-Dr Tapan Saikia |
Never considered practice of medicine as a business…it wasn’t necessary for me…but in truth, it’s a business…it’s beginning to dawn on someone thickheaded like your truly…it probably would have never bothered, in a normal situation…these are extraordinary times…
It’s a definite business in a true sense…not in derogatory sense…business isn’t bad, as long as one isn’t too greedy to suck the consumers dry…or let some go without a fee..
More than 70% of healthcare in India is in the private sector…it can thrive only when a profit is made or break even…applicable for big players, mid-level ones or start ups…these are owners of healthcare facilities and they employ people who have families to look after….of course, the owners have to look after themselves…
Those who are on government jobs…are safe for the moment…a little cut in pay cheques is ok…until a day appears when the state governments send out a circular…’our coffer is empty, fighting the virus’…they’ll be in the same boat..as we will soon be…
Coming to an individual like me – lived in a comfort zone for years…people found me, rather than finding people to treat…therefore, replying emails, text messages to tens of patients daily has been a pleasure, without bothering about compensation, what we call doctor’s fee… some have offered and I politely declined…then, why the change now?

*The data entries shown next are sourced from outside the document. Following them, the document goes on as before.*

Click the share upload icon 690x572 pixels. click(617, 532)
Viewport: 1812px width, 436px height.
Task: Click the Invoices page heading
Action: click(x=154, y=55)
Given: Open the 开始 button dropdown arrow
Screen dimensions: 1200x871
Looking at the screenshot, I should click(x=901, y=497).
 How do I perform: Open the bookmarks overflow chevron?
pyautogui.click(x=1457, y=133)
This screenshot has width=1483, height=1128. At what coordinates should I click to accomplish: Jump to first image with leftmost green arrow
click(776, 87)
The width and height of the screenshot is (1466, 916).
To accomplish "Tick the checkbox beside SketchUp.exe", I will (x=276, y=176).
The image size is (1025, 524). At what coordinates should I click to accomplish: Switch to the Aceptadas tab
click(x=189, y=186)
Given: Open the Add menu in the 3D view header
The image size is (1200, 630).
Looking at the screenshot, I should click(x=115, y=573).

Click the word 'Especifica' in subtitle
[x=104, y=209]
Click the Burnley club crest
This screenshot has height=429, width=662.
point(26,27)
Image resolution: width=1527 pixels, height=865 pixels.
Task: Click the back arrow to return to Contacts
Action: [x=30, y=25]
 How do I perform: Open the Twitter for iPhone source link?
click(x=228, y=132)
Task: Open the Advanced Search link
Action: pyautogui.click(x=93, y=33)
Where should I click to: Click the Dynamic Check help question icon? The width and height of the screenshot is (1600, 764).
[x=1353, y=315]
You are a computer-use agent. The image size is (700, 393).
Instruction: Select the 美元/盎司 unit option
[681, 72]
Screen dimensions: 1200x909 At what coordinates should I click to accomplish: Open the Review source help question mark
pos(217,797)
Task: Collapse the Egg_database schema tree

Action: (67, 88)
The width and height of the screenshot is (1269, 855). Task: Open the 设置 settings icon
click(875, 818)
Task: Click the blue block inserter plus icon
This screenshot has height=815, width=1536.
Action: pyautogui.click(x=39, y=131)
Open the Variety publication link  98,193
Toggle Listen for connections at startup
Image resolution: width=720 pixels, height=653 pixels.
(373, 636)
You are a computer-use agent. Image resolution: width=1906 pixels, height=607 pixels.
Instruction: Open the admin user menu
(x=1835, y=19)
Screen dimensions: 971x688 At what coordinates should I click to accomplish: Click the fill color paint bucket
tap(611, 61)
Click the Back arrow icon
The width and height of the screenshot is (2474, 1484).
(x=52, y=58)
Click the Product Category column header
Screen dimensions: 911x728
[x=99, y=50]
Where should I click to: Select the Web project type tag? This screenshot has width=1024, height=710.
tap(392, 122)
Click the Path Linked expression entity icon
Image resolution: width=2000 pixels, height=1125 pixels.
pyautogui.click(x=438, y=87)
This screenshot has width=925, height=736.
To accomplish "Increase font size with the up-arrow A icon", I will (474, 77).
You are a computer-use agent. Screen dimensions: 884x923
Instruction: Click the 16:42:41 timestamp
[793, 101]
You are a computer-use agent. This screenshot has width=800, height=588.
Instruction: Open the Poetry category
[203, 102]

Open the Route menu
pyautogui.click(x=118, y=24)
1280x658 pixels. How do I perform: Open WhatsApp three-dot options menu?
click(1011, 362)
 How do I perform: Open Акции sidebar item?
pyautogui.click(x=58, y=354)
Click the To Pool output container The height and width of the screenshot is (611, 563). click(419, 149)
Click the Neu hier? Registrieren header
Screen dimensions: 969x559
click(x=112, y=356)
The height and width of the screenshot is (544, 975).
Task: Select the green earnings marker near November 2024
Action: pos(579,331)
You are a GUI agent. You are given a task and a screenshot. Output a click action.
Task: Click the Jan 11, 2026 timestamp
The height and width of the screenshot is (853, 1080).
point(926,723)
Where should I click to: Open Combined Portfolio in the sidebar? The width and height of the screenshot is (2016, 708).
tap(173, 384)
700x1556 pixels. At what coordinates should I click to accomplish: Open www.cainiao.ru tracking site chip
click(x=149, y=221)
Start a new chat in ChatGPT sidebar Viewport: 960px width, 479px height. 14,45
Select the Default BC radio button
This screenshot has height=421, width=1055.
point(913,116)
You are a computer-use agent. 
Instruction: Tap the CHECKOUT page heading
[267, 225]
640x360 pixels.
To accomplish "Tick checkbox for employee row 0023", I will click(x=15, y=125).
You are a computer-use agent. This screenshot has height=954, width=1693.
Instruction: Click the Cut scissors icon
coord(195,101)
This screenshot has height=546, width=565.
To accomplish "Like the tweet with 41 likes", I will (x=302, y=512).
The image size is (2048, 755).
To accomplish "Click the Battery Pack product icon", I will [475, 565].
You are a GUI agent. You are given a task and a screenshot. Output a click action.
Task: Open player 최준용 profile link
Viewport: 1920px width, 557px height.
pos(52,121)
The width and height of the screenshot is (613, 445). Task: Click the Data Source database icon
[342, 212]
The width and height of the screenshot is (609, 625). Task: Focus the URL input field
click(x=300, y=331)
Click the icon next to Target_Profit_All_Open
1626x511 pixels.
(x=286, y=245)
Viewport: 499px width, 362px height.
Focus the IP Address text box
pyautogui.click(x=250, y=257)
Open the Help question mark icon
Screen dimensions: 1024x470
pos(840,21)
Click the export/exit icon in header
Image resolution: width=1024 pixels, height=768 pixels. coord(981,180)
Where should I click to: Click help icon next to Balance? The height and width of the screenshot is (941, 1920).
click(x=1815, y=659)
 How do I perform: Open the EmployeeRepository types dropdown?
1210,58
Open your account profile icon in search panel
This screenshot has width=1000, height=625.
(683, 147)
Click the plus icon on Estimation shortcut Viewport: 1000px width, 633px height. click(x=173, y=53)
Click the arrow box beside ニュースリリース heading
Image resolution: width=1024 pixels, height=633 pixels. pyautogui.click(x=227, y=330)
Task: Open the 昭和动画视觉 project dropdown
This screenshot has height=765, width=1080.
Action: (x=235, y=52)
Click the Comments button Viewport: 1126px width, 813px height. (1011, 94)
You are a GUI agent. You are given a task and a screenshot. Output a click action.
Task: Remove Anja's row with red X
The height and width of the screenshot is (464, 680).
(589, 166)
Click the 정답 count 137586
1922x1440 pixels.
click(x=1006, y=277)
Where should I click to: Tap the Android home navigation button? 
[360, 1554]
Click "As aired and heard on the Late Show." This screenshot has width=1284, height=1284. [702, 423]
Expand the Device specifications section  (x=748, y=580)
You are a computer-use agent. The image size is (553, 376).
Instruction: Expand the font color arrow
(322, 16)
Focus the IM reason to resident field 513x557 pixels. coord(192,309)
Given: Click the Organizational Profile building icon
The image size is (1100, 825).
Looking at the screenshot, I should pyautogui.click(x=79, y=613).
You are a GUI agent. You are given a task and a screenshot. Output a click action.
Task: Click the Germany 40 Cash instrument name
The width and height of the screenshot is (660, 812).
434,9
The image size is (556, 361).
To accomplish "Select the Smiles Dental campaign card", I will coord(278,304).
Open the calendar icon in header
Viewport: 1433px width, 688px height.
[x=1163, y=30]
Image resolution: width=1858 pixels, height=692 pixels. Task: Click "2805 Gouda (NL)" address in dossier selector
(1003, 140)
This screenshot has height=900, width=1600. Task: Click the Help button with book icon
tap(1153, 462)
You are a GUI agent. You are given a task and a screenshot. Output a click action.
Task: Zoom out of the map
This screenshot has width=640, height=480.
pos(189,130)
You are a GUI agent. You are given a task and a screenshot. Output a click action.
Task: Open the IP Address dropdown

Dramatic arrival of RARS-CoV-2 in recent months out of nowhere…changed the scenario…lockdown (unlikely to change in a jiffy) has stopped travels, forced less hospitalisation, compelled less aggressive treatment – even if such less effective treatment might be deleterious in the long run…
So, our livelihood has taken a hit…it didn’t strike in first couple of weeks…hoping this too shall pass soon…realising quickly that it’s going to be a long haul..perhaps old order will never return..this forces one to think differently…
I have carefully avoided telephonic consultation…in oncology, it’s fraught with many a concerns…no physical check, need for repeated tests before a decision is made, counselling…time constraint…and, most importantly, misunderstandings….patients/families asking something, I answering something else, designing a treatment protocol, delivery of these at a distant centre…taking care of complications….assessing response…follow ups..all these are very complicated…I agree, not impossible but very imperfect….then,
the issue of legal validity of such an approach…
Where do I (we) go from here, if we realise that the world is about to change..change drastically….and, learning the tricks of a new world order…young ones will pick up quickly and adapt as the situation demands…
The large private players will have to come up with satisfactory strategies…will not be able to bully the doctors as they do now…specially when a clinician can operate from home ( no, not surgeries, that would be too much – family acting as anaesthetist, nurse, OT boy, pathologist and more) …sending out legal prescriptions, planning surgery and asking the hospital to give a bed and OT…I don’t know who will be more powerful in negotiations…we’ll watch with interest..
My immediate concern is – what do I do about distant communications…for the present, mind is clear…no fee, but provide all that is necessary…avoid telemedicine unless unavoidable…but,
only tomorrow knows what’s in wait…we’re learning hard way…no astrologer, no science could tell CoV was prowling around for a vengeful return…in another avatar…I don’t know if it’s Kalki !!!